Step by step solution

01

Maximum Mean Weight Calculation

First, calculate the maximum mean weight of passengers that the boat can handle when at full capacity (25 passengers). The load limit of the boat is given as 3500 lb: \[\text{Maximum Mean Weight} = \frac{\text{Total Load Limit}}{\text{Number of Passengers}} = \frac{3500}{25} = 140 \text{ lb} \]

02

Mean Weight Exceedance Probability Calculation (25 passengers)

Next, calculate the probability that the mean weight of 25 randomly selected men exceeds the maximum mean weight derived in Step 1 (140 lb). Use the given mean ( 189 lb ) and standard deviation ( 39 lb ) to find the z-score: \[ z = \frac{\bar{x} - \text{mean}}{\frac{\text{SD}}{\text{sqrt}(n)}} = \frac{140 - 189}{\frac{39}{\text{sqrt}(25)}} = \frac{140 - 189}{7.8} = -6.28 \]Then, consult the z-table or a calculator to find the probability corresponding to z = -6.28. Since this value is extremely small, the probability is effectively 0.

03

Mean Weight Exceedance Probability Calculation (20 passengers)

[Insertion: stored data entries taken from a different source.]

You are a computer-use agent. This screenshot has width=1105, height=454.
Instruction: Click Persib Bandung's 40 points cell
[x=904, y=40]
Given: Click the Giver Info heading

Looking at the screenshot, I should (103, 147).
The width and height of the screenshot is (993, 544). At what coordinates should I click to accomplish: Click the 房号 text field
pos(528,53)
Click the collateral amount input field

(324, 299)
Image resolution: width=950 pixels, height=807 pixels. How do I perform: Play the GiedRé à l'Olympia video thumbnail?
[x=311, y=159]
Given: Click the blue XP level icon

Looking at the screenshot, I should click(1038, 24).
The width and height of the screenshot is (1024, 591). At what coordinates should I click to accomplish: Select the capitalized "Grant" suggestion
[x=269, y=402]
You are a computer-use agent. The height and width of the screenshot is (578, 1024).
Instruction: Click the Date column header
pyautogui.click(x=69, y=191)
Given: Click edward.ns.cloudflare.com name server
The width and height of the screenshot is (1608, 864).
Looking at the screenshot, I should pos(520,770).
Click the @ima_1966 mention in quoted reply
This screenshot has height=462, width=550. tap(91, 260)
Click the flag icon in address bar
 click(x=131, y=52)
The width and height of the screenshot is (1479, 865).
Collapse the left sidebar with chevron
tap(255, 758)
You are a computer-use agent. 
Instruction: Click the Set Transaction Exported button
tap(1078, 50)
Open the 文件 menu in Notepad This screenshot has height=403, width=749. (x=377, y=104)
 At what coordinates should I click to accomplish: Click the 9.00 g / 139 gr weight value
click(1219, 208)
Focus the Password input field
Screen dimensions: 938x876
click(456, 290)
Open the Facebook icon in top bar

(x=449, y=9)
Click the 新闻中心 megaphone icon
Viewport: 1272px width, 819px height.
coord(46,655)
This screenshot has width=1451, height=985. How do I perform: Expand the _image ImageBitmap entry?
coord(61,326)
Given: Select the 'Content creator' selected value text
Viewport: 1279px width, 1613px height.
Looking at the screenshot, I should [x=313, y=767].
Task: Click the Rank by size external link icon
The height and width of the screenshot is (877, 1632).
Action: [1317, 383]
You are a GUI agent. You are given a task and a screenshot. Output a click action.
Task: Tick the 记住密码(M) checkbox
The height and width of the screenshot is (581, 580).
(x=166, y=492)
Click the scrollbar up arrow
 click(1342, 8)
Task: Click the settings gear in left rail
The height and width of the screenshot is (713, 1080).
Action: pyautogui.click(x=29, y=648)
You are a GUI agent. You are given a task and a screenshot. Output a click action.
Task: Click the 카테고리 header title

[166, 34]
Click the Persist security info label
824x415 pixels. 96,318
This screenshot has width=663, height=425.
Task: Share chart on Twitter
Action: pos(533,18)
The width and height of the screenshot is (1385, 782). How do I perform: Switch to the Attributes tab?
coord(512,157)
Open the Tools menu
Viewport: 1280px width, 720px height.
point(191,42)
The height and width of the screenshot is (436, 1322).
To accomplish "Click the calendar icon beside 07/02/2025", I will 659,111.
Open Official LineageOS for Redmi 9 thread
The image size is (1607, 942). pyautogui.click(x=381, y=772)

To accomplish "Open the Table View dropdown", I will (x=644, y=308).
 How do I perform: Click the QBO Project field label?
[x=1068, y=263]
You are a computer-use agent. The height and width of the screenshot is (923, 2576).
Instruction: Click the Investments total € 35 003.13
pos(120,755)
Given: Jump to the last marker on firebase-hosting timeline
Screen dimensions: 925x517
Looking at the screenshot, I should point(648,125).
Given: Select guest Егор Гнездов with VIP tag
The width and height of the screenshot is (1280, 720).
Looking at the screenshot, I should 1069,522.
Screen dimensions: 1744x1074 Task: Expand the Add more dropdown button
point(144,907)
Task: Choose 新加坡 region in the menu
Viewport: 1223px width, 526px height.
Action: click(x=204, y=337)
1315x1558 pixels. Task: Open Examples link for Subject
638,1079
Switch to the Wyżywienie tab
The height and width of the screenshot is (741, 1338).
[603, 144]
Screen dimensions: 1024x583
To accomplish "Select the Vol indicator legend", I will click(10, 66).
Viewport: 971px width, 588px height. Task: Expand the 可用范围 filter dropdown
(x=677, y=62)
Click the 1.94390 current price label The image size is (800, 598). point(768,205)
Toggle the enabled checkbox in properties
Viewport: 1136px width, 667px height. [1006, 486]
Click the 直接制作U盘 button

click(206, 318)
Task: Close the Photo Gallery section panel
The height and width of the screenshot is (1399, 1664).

Calculate the probability that the mean weight of 20 randomly selected men exceeds 175 lb, which is the new maximum mean weight after revising the capacity. Use the given mean (189 lb) and standard deviation (39 lb) to find the z-score: \[ z = \frac{\bar{x} - \text{mean}}{\frac{\text{SD}}{\text{sqrt}(n)}} = \frac{175 - 189}{\frac{39}{\text{sqrt}(20)}} = \frac{175 - 189}{8.72} = -1.60 \]Consult the z-table or a calculator to find the probability corresponding to z = -1.60. The cumulative probability for z = -1.60 is about 0.0548. The probability of exceeding 175 lb is then: \[ P(\bar{x} > 175) = 1 - 0.0548 = 0.9452 \]

04

Safety Analysis of the New Capacity

Analyze if the new capacity of 20 passengers is safer by comparing each scenario. In this case, the revised assumption puts the probability of the load exceeding 3500 lb at approximately 5.52% when the capacity is at 20 passengers. Given this probability, the new capacity of 20 passengers is safer compared to 25 passengers, where the probability of exceeding the load limit was practically 0.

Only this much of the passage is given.